No relato dramático, ela continua afirmando que ficou a noite toda no soro e somente na manhã desta sexta-feira (7) foi que recebeu a visita de um médico. Durante esse período, outra paciente ficou mobilizada com a dor da gestante e fez o vídeo que viralizou nas redes sociais.

“O médico disse que não tinha ainda ambulância e era pra eu ir sozinha pro hospital. Meu marido não tinha dinheiro. Para não morrer com infecção dos restos do feto dentro de mim, eu pedi para tirarem o soro e vim de ônibus com ele.”

Chegando por volta das 13 horas no HU, a paciente foi submetida a uma nova ultrassonografia e encaminhada para a curetagem. O sentimento, segundo ela, é de total impotência perante aos governantes.

“Eu queria meu filho nos braços, já que não tinha, eles poderiam pelo menos ter me limpado, pedido pro Samu me trazer. Peguei ônibus com todos os restos dentro do meu útero. Não sei porque fizeram isso comigo.”

O que diz a Sesau

A (Secretaria Municipal de Saúde) publicou uma nota relatando que a gestante procurou atendimento na CRS Nova Bahia, na quarta-feira (5), e no exame físico feito pelo médico ela apresentou sinais de “colo do útero apagado”, quando há dilatação aumentada do útero para o parto, no entanto foi atestado também ausência de batimentos cardiofetais, ou seja, o coração do feto estava parado.

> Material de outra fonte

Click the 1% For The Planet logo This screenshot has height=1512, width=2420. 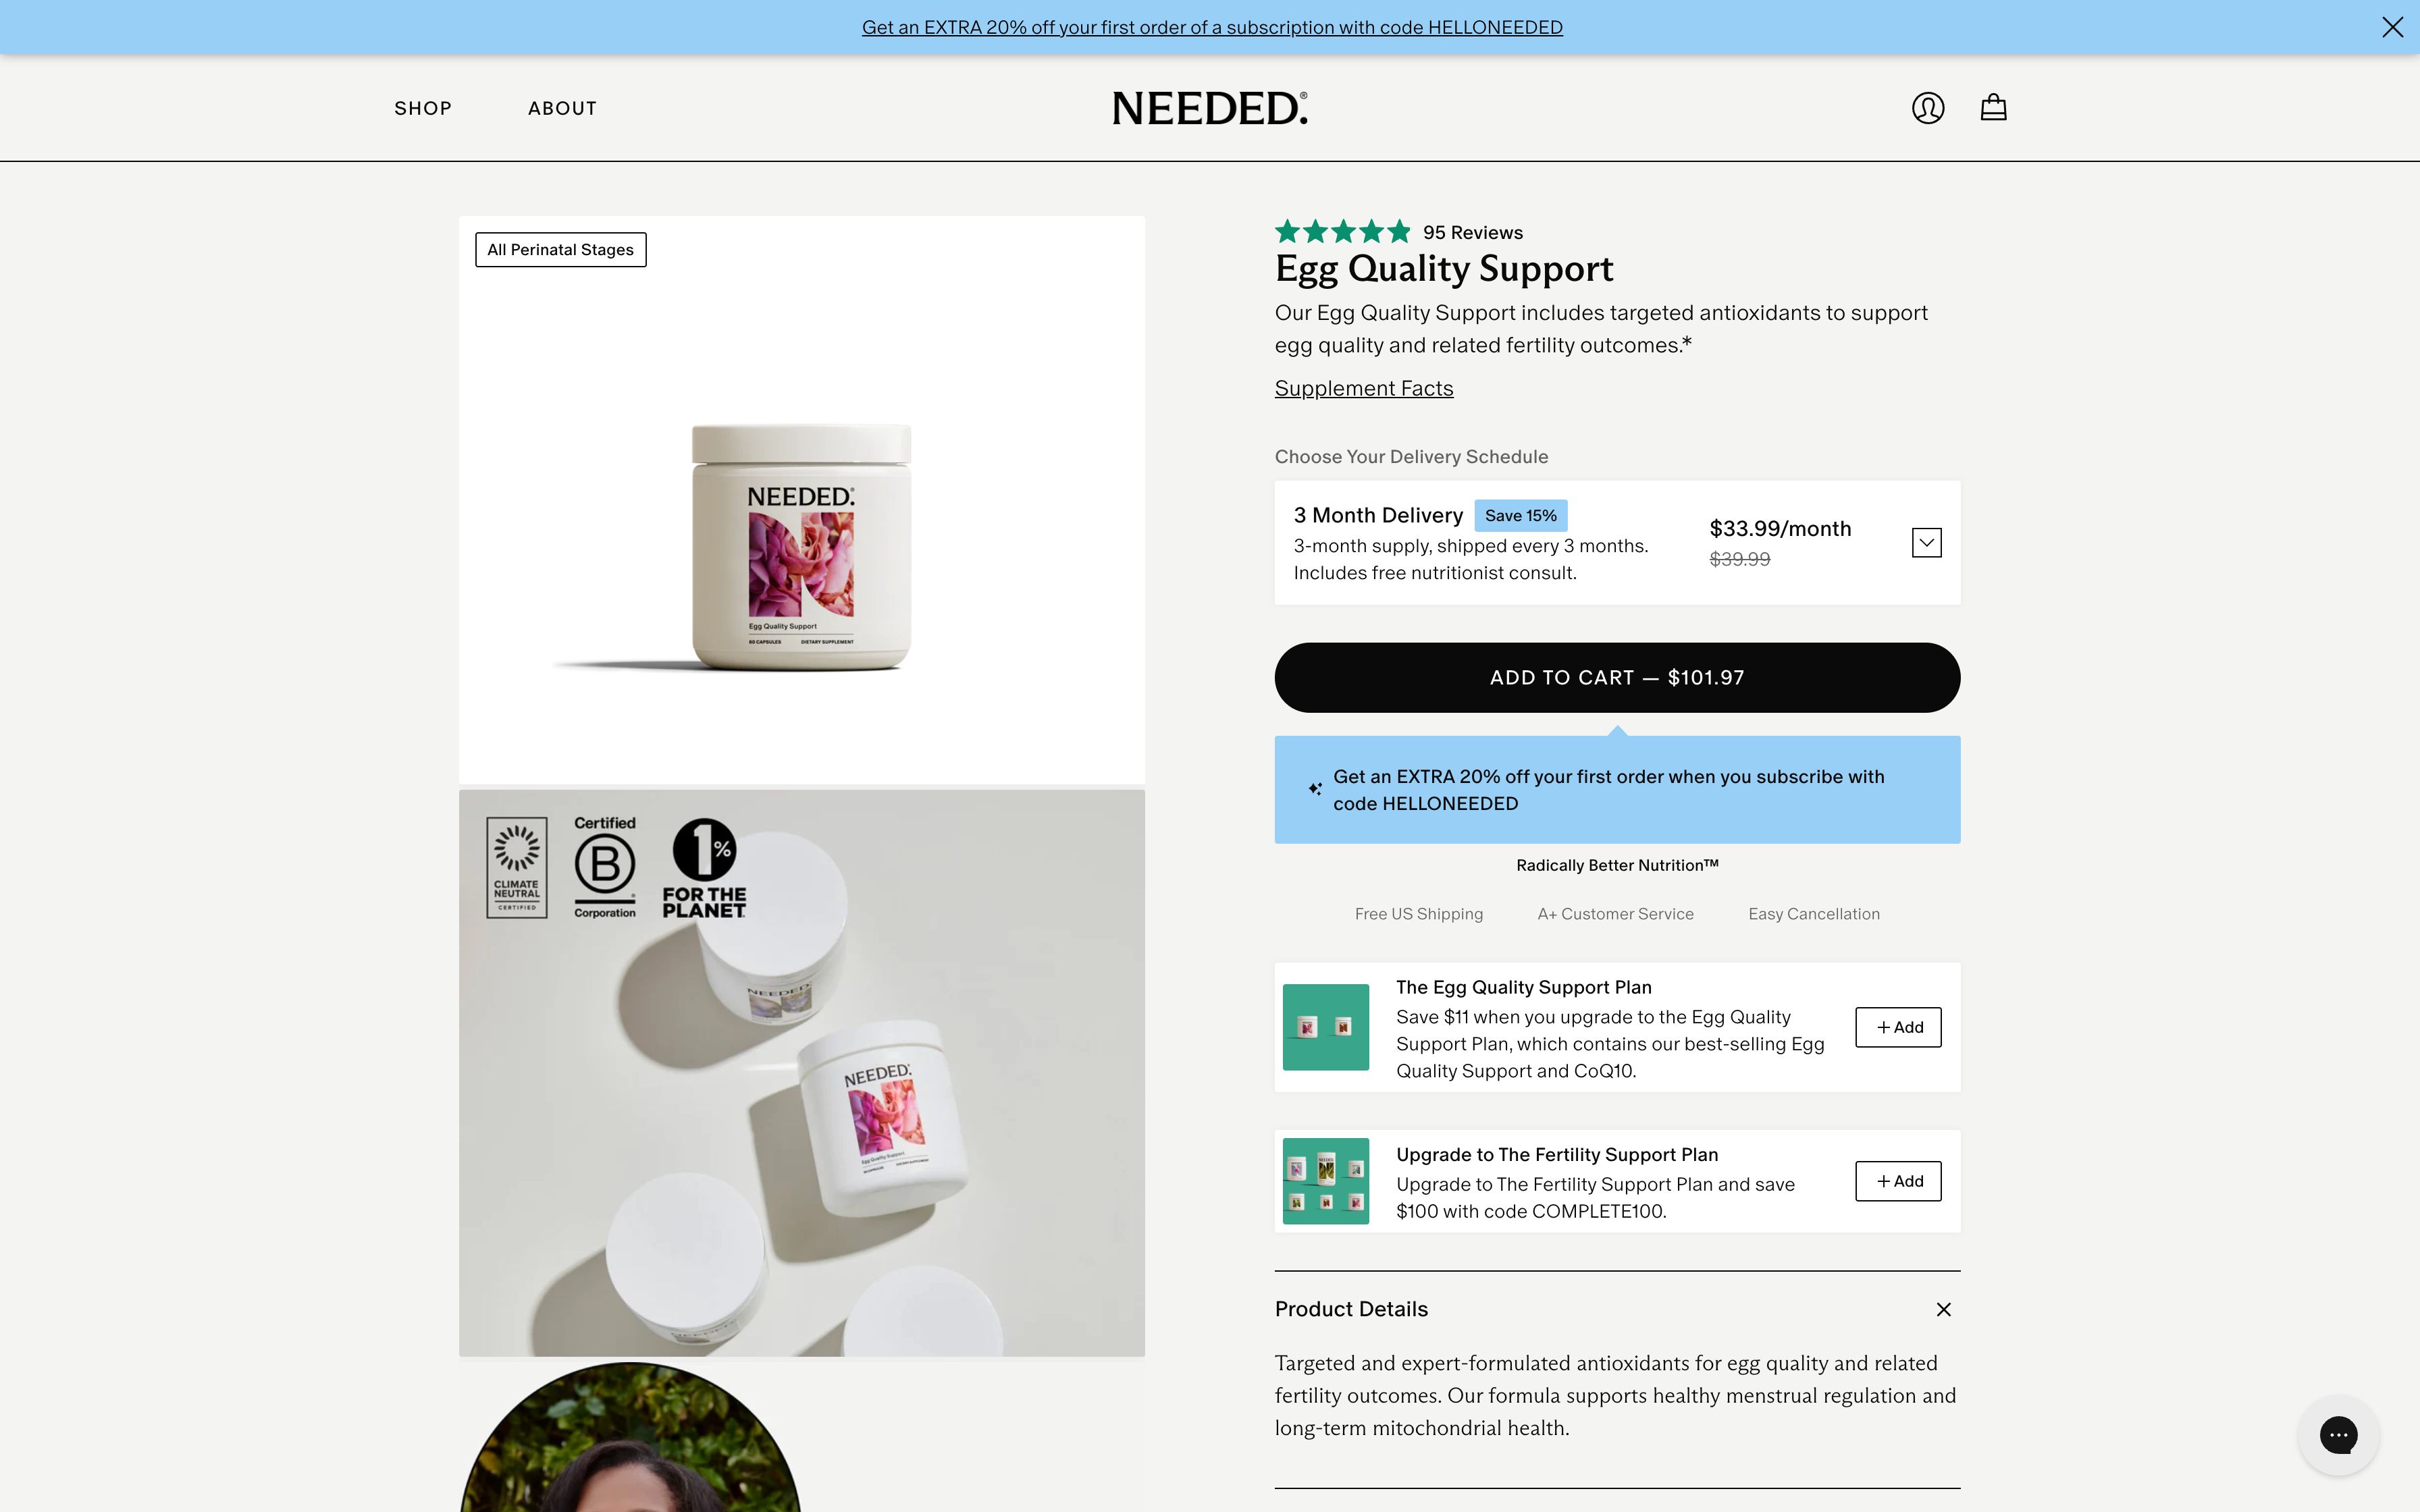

Por volta de 18h ela foi encaminhada para o Hospital Universitário onde passou por exames. Em casos onde há comprovação de ausência de vida, alguns profissionais defendem que o feto seja liberado de forma espontânea, sem a necessidade de intervenção cirurgia. Porém, até o momento, a Sesau não teve acesso ao prontuário de atendimento do hospital que já foi solicitado.

O Jornal MidiaMax teve acesso ao Exame Obstétrico da mulher onde há o registro de colo do útero amolecido com presença de coágulos de sangue. O documento, no entanto, não traz o diagnóstico do HU – onde o pai afirma que o coração do bebê foi ouvido.

Por meio de assessoria de imprensa, a Sesau informou que já solicitou o laudo médico, mas as informações a cerca do aborto estão oficializadas e as medidas cabíveis serão tomadas.

*A reportagem usou o nome fictício para garantir a integridade da mulher.